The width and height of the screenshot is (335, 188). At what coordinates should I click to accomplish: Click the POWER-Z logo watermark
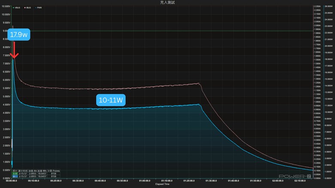coord(295,176)
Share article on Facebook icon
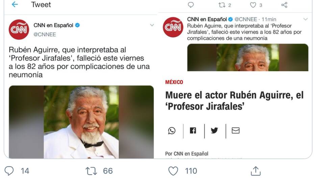Viewport: 321px width, 180px height. pos(193,130)
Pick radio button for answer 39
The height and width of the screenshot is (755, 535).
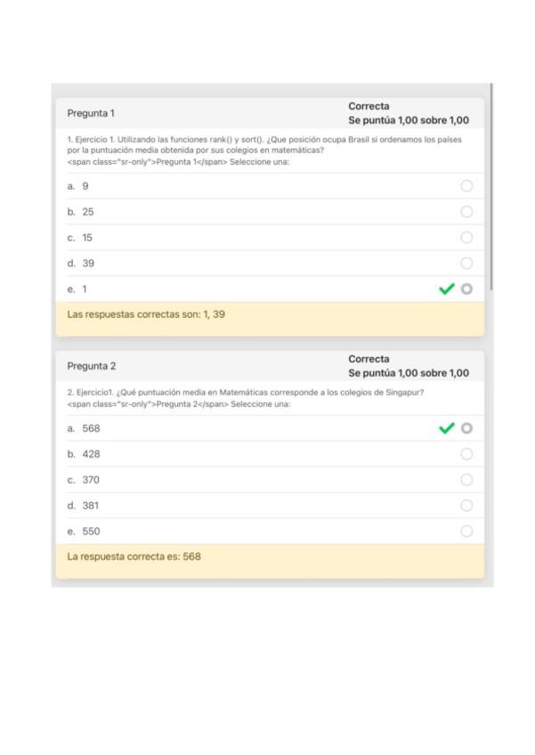(x=466, y=264)
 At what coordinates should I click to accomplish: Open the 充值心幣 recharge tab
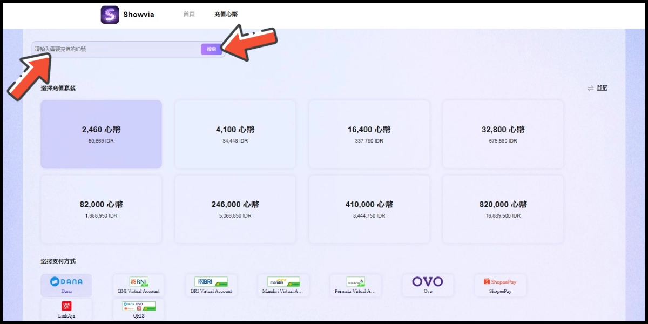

------------------------------------------------------------------------

__Required action__:
No pictures belong in the copy: reproduce exactly the lines above from the one that contains "The height and" through the last line of the entries.

__Solution to the exercise__:
The height and width of the screenshot is (755, 535).
(x=466, y=264)
 At what coordinates should I click to accomplish: Open the 充值心幣 recharge tab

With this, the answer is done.